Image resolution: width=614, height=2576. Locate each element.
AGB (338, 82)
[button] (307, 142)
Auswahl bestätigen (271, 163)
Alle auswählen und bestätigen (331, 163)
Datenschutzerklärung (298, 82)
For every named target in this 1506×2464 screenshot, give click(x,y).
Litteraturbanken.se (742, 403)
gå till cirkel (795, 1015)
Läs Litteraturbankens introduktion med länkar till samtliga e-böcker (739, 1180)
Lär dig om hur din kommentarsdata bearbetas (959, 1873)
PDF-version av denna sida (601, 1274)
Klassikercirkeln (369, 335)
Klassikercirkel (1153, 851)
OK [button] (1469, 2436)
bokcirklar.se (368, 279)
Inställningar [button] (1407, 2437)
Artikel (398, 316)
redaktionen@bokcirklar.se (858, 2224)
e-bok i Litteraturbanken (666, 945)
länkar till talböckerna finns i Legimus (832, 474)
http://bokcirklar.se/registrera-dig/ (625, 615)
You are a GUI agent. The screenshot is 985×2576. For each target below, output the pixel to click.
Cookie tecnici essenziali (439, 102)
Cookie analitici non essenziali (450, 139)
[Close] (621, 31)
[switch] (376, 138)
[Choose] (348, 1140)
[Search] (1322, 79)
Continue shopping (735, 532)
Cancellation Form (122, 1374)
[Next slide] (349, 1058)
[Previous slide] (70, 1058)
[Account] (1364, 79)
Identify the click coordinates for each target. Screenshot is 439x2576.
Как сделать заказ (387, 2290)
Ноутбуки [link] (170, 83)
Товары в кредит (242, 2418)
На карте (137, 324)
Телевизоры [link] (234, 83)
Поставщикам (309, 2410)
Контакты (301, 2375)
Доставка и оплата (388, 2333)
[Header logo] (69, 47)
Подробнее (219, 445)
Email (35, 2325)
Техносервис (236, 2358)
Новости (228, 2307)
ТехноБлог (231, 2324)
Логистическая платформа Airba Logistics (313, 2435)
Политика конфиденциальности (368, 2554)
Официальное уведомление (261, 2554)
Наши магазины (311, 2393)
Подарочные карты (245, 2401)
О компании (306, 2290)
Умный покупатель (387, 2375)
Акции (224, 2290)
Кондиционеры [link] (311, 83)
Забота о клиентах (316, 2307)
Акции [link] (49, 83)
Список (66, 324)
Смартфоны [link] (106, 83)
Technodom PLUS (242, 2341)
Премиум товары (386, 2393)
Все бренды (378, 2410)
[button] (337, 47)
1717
____________________
● REQUIREMENT
Beginning with the line containing "You are a GUI" and ending with the line containing "[Next slide] (349, 1058)", extract those lines exactly from the listing above, and only those.

● PROBLEM SOLUTION
You are a GUI agent. The screenshot is 985×2576. For each target below, output the pixel to click.
Cookie tecnici essenziali (439, 102)
Cookie analitici non essenziali (450, 139)
[Close] (621, 31)
[switch] (376, 138)
[Choose] (348, 1140)
[Search] (1322, 79)
Continue shopping (735, 532)
Cancellation Form (122, 1374)
[Next slide] (349, 1058)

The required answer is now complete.